The Day After by Jerri Blair

four stars

Beginning in the 1970’s in the wake of the free love movement and on the cusp of the U.S. invasion of Cambodia, The Day After by Jerri Blair offers a unique perspective on time, history, and the nature of connection. In setting the stage for the novel, Blair describes the mass exodus of the hippies from their font in San Francisco—landing finally on the descriptions of Katimla—a gorgeous haven in the midst of the Oregon mountains—and the Om Ranch, which occupies the other side of the valley. Ma Bebe, the original settler of the eastern half of the mountain paradise and a “living monument to the pioneer spirit that changed the face of the Western United States,” remains at the center of the Katimla community, as the rest of the cast of characters accumulates around her—the first of which being Sherri and Randy. On the opposite side of the valley, at the Om Ranch, Garrison Kane has set in motion a series of experiments meant to expand human consciousness and tap into as-yet-unrealized metaphysical potential. Along with Garrison and his wife, Jane, the most influential participants in the commune culture of the Om Ranch are Michael and Laika, whose romance becomes a pivotal plot point. Throughout the course of the narrative, which spans from the early 1970’s up until nearly the present day, these characters shift, evolve, and take on unthinkable challenges as they traverse time and space and expand their minds in reasonably impossible ways. Bridging the divide that the valley both literally and metaphorically represents, Sherri and Randy and Laika and Michael explore and experience all of the turmoil, trials, and tribulations that the world has wrought over the past half century.
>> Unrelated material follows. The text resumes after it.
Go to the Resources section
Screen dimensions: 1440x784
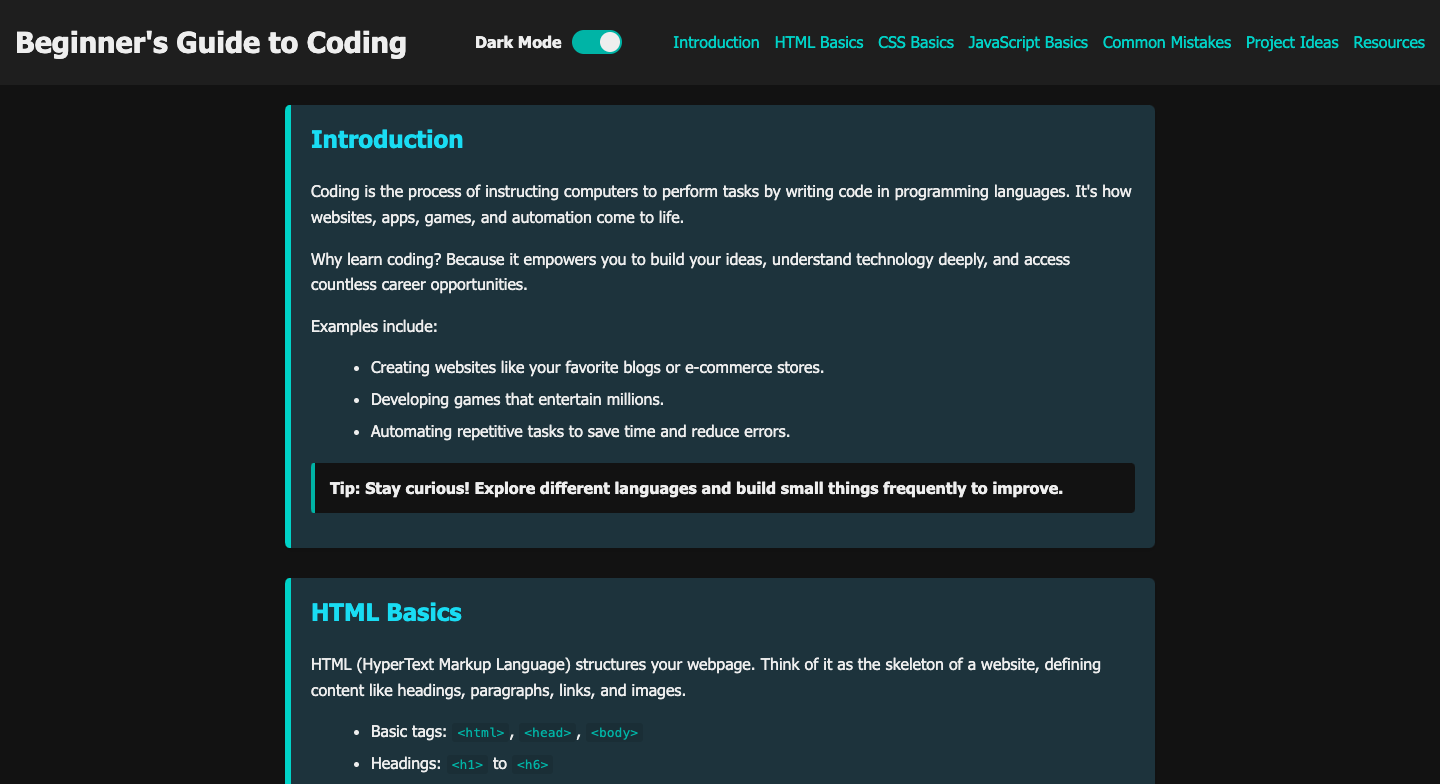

Because The Day After, whose title refers to an event that occurs on the day after the monumental 2016 election, touches on so many relevant political and sociological happenings that influenced the United States—and the world at large—over the last forty-plus years, its narrative scope is undeniably wide. And yet, its focus is narrow enough, drawing on relationships and tensions between two tiny communities, that the thread never becomes too strained to keep the story engaging and personal. It is in tying together two vastly ideologically different factions of a once very similar movement that the novel demonstrates how peace is possible in the present day, despite rising tensions. The Day After not only gives sweeping overviews of the day’s current events, ranging from popular and influential music to the political goings-on of the moment; it also lets its reader inside the minds of the main characters, devoting full chapters to first-person perspectives. In this way, it further deepens the connection that the reader has to the far-reaching implications of the book. The tale is one of peace, love, and hope for the future—something that hippies on either side of the Katimla valley could no doubt endorse, and it is for all of those reasons that The Day After bears several readings—at least.